Many universities have centers that focus on the study of race and ethnicity, and many of those have faculty members and/or programs that include religion. Websites offer a range of resources. Here are some of the most prominent centers:

  • Center for the Study of Religion and American Culture

    The Center for the Study of Religion and American Culture at Indiana University-Purdue University Indianapolis explores the connection between religion and other aspects of American culture.

  • Center for Comparative Studies in Race and Ethnicity

    Center for Comparative Studies in Race and Ethnicity at Stanford University in Palo Alto, Calif. is dedicated to the study and research on race and ethnicity across all the disciplines and national boundaries. The organization is divided into two interdisciplinary undergraduate programs and a research institute.

  • Race, Ethnicity & Religion Project

    Race, Ethnicity & Religion Project at Cornell University in Ithaca, N.Y. is dedicated to the research and study of the relationship between race, ethnicity and religion in the U.S. Contact project coordinator Kornelia Tancheva.

  • Program of Black Church Studies

    The Program of Black Church Studies at Emory University, Atlanta, Ga. educates men and women on the “origins, development, and contemporary diversity of the black church tradition.” The program includes the exploration of other religious traditions. Contact Dr. Andrea C. White.

  • Center for the Study of Religion and Society

    The Center for the Study of Religion and Society at the University of Notre Dame in Notre Dame, Ind. is dedicated to the study and research of religion in society through scholarly research, training and publications.

  • Center for the Study of Religion and Culture

    The Center for the Study of Religion and Culture at Vanderbilt Divinity School in Nashville, Tenn. works to develop, promote and increase faculty research on the relationship between religion and culture.

  • Center for the Study of Race and Race Relations

    The Center for the Study of Race and Race Relations at the University of Florida Levin College of Law in Gainesville, Fla. works to de-stigmatize race by educating and encouraging studies and discussions on the topic.
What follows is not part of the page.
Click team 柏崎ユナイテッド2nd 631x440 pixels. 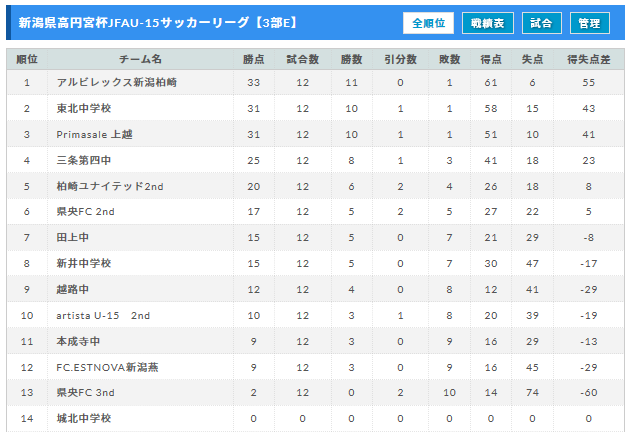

Contact director Katheryn Russell-Brown.

  • Center for Race and Gender

    The Center for Race and Gender at the University of California, in Berkeley, Calif. is a research facility that studies the intersection of race and gender in society.

    Contact: 510-643-8488.
  • Center on Race, Religion and Urban Life

    The Center on Race, Religion and Urban Life at Rice University in Houston, Tex. conducts research and supports education on race, religion and society.

  • Center on Race and Social Problems

    The Center on Race and Social Problems at the University of Pittsburgh, Pa. is dedicated to the social-science research on race, color and ethnicity, and the quality of life for all Americans.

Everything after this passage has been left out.